BM25 catches exact tokens (error codes, function names, library names) that embeddings smear.
Dense catches paraphrase ("how do I sign in" ≈ "login flow").
Rerank is cheap. Haiku on 20 short docs is ~150 ms. Recall@K jumps because the ranker actually understands the query, not just lexical overlap.
Truncate aggressively. Send only the first 800 chars per doc to the reranker. The full body goes to the answering call.

How it works

The pipeline runs in two passes. The first pass, retrieve, asks Algolia for the top k hits (defaulting to 20) for the query and pulls back just the fields it needs — title, body, and url. This is the recall stage: cast a wide net and accept that some of the 20 will be noise.

The second pass, rerank, is where Claude earns its place. It packs the candidate hits into a single prompt, wrapping each document in a <doc id="..."> tag and slicing the body to the first 800 characters so the prompt stays small. The system message instructs the model to return JSON of the form { ranking: [{ id, score }] } with a relevance score from 0 to 1, and it carries a cache_control: { type: "ephemeral" } marker so that fixed instruction block can be cached across calls. After the response comes back, the code concatenates the text blocks, parses the JSON, and — importantly — validates it against the Ranking Zod schema before trusting it. It then sorts by score descending and keeps the top 5.

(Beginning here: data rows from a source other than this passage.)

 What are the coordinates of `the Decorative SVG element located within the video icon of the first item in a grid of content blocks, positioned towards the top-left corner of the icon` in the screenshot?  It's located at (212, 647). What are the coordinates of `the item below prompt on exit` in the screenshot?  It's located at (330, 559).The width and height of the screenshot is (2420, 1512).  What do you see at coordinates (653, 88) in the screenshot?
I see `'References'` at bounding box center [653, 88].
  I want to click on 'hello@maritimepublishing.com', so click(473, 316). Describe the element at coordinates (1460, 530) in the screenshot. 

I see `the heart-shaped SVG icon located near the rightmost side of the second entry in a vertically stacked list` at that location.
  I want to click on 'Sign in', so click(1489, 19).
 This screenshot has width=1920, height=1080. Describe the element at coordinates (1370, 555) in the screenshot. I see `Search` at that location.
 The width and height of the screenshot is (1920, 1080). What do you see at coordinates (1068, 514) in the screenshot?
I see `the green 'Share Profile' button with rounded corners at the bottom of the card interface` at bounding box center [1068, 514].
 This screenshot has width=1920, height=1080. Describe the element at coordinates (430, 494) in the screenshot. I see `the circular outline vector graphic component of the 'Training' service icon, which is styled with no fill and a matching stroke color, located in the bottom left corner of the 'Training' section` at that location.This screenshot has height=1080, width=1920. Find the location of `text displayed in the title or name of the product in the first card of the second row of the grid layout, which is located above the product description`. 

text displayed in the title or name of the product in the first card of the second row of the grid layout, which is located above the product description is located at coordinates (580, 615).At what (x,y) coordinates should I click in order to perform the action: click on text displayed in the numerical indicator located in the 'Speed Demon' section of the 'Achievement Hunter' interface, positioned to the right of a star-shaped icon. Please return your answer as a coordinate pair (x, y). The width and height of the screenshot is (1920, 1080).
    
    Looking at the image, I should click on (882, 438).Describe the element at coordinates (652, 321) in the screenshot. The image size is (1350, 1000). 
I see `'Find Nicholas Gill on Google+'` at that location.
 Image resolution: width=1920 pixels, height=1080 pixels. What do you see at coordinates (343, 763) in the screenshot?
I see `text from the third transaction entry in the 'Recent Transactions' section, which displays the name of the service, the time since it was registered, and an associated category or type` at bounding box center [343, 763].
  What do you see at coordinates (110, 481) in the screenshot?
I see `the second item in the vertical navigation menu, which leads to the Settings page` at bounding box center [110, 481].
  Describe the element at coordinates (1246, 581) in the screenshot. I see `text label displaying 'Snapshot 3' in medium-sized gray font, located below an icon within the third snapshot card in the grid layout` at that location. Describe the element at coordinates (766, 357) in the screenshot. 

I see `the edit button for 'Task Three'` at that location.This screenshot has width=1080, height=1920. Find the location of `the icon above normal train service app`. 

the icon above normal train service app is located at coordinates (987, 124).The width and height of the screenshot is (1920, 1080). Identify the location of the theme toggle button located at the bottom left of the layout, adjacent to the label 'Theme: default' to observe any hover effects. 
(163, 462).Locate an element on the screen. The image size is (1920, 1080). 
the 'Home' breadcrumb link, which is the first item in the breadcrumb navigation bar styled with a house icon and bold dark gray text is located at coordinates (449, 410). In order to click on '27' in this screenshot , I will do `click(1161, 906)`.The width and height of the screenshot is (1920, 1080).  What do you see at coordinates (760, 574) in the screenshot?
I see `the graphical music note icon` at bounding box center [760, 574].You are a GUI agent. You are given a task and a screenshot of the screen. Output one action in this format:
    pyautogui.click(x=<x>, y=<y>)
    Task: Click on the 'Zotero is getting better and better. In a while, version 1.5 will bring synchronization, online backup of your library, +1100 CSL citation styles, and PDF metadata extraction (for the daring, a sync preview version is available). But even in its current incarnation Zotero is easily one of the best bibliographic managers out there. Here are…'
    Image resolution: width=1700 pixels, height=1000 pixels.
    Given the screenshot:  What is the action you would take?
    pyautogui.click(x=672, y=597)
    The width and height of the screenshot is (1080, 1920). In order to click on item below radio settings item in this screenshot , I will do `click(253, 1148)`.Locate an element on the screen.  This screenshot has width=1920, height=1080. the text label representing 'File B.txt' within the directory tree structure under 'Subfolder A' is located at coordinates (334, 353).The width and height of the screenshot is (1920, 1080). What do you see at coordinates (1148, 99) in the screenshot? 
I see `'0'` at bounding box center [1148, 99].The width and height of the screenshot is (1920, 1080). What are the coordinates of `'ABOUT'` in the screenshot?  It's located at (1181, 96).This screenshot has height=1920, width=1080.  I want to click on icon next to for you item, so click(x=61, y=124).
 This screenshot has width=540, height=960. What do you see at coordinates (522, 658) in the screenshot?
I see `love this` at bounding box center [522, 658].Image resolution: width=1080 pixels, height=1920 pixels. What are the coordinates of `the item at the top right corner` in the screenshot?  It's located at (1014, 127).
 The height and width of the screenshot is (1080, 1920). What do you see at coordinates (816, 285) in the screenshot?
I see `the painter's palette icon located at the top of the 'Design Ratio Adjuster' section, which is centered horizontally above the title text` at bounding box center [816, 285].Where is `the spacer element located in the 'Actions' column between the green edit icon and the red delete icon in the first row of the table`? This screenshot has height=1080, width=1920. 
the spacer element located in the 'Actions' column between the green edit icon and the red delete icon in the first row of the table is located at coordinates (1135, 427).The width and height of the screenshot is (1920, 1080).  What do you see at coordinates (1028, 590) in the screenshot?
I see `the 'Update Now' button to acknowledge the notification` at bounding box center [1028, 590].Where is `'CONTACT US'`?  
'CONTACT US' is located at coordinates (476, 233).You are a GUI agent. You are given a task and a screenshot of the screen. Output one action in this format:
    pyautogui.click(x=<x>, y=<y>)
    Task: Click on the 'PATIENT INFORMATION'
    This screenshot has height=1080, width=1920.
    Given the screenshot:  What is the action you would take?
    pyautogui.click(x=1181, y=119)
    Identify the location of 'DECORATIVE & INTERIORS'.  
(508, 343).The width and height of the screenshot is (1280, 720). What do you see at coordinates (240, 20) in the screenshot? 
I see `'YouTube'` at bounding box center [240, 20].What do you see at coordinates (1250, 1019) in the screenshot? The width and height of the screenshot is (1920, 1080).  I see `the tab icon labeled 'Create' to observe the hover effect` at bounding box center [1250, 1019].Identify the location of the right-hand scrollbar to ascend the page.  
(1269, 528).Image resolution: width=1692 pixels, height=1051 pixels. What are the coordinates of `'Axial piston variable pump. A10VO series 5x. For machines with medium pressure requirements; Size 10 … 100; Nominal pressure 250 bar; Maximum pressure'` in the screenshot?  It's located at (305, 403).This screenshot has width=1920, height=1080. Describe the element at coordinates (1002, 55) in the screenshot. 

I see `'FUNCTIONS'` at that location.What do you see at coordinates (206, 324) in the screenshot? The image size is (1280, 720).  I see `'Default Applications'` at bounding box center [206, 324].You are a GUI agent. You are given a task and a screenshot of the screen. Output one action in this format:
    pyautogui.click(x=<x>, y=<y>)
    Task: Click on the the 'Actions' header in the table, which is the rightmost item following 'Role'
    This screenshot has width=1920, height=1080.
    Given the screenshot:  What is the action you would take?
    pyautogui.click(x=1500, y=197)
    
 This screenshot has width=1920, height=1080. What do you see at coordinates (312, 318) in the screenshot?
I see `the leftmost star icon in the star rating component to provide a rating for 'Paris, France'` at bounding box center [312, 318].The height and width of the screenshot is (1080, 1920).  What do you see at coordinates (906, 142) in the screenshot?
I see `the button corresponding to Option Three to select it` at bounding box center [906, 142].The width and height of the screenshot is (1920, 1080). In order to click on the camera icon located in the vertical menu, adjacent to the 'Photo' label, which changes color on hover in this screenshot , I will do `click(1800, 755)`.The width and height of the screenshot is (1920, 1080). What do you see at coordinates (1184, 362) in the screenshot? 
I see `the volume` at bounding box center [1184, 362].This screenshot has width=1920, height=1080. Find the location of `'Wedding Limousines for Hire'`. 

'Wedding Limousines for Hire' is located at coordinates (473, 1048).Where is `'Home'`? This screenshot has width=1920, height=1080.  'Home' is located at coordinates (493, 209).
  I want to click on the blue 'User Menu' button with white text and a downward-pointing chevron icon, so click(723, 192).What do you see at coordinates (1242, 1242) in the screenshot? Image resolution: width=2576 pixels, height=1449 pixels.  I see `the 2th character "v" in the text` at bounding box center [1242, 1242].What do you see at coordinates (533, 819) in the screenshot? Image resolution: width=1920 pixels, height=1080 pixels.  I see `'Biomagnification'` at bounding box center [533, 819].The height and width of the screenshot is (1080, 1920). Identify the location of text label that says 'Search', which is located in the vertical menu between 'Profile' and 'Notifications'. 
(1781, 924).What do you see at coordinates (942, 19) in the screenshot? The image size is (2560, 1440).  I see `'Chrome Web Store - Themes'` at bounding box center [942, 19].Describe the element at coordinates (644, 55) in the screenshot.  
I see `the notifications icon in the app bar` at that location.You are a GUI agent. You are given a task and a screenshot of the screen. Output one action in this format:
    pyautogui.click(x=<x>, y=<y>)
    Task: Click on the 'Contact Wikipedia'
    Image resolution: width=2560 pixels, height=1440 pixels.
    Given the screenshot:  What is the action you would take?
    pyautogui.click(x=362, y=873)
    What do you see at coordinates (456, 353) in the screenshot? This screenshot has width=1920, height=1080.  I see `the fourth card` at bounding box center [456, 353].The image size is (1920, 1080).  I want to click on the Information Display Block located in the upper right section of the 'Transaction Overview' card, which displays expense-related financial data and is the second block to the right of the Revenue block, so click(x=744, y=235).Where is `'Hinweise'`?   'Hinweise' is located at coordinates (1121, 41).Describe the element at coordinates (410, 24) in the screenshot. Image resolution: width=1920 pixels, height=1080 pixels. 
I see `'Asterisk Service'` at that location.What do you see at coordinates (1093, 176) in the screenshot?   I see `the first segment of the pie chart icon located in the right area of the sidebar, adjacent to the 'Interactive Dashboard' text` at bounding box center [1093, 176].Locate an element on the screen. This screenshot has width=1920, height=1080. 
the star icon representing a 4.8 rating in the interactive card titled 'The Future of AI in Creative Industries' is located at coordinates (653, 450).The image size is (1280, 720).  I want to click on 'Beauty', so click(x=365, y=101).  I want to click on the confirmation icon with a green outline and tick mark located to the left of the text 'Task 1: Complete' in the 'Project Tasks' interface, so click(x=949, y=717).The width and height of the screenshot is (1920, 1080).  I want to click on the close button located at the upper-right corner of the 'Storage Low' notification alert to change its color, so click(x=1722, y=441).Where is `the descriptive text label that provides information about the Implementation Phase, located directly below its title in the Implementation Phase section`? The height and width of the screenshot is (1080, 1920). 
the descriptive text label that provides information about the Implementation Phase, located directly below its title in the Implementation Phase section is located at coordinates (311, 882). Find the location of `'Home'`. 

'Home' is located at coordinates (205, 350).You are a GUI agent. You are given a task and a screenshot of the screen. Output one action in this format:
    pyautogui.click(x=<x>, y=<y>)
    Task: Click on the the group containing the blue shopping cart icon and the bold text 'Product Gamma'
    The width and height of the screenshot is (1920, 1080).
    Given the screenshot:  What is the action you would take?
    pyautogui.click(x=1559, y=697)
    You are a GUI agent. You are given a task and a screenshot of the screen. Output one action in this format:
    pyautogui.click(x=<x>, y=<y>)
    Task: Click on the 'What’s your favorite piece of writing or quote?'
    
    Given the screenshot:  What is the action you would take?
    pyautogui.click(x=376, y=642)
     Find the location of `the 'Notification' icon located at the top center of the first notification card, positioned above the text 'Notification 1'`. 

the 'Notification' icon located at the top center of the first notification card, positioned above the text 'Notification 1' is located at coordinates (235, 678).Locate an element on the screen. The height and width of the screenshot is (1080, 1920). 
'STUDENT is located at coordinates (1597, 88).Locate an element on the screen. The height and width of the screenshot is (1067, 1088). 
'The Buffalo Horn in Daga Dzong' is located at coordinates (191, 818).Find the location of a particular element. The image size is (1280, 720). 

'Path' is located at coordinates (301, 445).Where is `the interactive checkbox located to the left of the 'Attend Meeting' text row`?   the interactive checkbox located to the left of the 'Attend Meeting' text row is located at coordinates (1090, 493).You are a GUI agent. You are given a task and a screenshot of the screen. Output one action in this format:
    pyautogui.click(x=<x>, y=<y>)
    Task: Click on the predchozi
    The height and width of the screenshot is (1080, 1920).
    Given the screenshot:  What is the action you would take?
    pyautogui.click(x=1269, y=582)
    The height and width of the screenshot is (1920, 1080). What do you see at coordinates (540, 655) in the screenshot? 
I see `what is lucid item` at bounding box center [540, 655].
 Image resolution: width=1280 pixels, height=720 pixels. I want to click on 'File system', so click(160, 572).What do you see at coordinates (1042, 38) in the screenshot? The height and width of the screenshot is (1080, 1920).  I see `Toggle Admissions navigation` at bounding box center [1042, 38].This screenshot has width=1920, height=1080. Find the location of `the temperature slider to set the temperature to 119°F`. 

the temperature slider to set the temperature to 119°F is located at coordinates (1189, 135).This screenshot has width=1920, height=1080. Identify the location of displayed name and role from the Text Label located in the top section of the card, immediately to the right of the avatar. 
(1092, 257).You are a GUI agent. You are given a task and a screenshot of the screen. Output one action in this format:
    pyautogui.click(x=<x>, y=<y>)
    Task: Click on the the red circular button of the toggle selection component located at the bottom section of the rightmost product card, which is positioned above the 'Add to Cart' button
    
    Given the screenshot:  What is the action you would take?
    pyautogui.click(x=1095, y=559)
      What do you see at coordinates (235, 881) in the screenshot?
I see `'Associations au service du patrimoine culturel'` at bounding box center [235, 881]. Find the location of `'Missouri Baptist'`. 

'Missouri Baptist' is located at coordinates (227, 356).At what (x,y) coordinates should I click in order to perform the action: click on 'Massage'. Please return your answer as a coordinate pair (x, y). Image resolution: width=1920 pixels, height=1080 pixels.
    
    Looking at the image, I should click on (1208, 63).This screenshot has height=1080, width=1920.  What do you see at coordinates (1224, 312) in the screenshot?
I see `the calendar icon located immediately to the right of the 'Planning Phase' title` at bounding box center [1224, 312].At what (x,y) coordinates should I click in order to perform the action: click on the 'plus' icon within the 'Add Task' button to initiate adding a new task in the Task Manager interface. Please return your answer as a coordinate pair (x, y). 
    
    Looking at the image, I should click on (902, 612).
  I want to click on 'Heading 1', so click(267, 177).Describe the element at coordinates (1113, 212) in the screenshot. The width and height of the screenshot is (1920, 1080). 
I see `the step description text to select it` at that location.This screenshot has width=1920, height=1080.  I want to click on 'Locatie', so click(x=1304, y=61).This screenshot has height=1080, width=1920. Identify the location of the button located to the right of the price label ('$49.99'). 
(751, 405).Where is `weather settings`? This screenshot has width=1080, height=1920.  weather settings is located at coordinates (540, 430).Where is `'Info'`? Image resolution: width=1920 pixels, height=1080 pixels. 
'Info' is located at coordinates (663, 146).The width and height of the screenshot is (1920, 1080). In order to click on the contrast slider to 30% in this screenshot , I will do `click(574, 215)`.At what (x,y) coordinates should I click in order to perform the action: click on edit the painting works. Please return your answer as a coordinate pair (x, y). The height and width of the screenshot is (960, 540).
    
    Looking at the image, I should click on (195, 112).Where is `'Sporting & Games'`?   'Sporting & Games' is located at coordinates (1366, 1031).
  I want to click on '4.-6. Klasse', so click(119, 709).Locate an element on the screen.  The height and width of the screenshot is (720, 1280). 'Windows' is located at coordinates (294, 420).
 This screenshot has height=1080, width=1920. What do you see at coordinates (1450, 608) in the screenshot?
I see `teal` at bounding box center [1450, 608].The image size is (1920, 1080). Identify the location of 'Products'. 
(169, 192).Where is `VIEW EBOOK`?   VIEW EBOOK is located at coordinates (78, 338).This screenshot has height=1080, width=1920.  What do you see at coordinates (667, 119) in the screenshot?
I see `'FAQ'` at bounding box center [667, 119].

The Compose step closes the loop: it maps the reranked IDs back to the original candidates (which still hold the full, untruncated body and the URL), and formats them into a single context string of linked titles and bodies, ready to drop into the answering call as cached system content.

When to use it

Use this when neither keyword nor vector search alone is good enough — which, on real documentation corpora, is most of the time. As the notes above explain, BM25 nails exact tokens like error codes and function names that embeddings tend to smear together, while dense retrieval catches paraphrase, and a model-based reranker fixes the ordering because it actually reads the query rather than measuring lexical overlap.

A few practical points. The truncation is deliberate and asymmetric: the reranker only sees the first 800 characters of each doc, but the full body flows to the answering call, so you pay for short context where you only need a ranking signal and reserve the long context for the final answer. Keep the Algolia and Anthropic credentials in environment variables on the server (as the code does) and never ship them to the client. And because the model returns free-form text, the Zod parse around JSON.parse is not optional — it is your guard against a malformed ranking silently corrupting the context. If a parse fails, falling back to the raw Algolia order is a reasonable degradation.